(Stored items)
+++++
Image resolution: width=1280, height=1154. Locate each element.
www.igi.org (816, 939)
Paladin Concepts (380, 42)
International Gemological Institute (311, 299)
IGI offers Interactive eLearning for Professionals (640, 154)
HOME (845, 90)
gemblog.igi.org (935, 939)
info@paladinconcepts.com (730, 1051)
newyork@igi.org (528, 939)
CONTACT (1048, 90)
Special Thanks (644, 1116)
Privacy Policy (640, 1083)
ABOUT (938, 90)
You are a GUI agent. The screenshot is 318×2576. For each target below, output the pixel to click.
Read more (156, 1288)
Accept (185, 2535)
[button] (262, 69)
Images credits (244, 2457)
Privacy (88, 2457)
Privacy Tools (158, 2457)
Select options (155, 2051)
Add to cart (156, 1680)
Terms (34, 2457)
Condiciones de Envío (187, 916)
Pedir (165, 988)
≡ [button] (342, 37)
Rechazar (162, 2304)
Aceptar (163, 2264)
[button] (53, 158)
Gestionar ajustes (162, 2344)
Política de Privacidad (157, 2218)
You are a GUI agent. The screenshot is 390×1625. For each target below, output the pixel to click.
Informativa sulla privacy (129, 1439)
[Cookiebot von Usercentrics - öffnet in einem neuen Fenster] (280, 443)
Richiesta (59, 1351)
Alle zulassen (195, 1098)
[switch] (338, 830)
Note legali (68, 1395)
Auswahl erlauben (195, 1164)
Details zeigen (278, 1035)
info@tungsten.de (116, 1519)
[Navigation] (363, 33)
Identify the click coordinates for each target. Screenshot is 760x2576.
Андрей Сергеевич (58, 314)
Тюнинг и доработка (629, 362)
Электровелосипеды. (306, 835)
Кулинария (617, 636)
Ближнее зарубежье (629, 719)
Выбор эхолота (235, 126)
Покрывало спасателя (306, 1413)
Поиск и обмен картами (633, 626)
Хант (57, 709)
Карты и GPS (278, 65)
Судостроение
+++++
* [TASK DIRECTIONS]: All lines from the top of the data through the line containing "Política de Privacidad (157, 2218)" need to be retyped exactly, and nothing more.

* [EXERCISE OUTPUT]:
Image resolution: width=1280, height=1154. Locate each element.
www.igi.org (816, 939)
Paladin Concepts (380, 42)
International Gemological Institute (311, 299)
IGI offers Interactive eLearning for Professionals (640, 154)
HOME (845, 90)
gemblog.igi.org (935, 939)
info@paladinconcepts.com (730, 1051)
newyork@igi.org (528, 939)
CONTACT (1048, 90)
Special Thanks (644, 1116)
Privacy Policy (640, 1083)
ABOUT (938, 90)
You are a GUI agent. The screenshot is 318×2576. For each target below, output the pixel to click.
Read more (156, 1288)
Accept (185, 2535)
[button] (262, 69)
Images credits (244, 2457)
Privacy (88, 2457)
Privacy Tools (158, 2457)
Select options (155, 2051)
Add to cart (156, 1680)
Terms (34, 2457)
Condiciones de Envío (187, 916)
Pedir (165, 988)
≡ [button] (342, 37)
Rechazar (162, 2304)
Aceptar (163, 2264)
[button] (53, 158)
Gestionar ajustes (162, 2344)
Política de Privacidad (157, 2218)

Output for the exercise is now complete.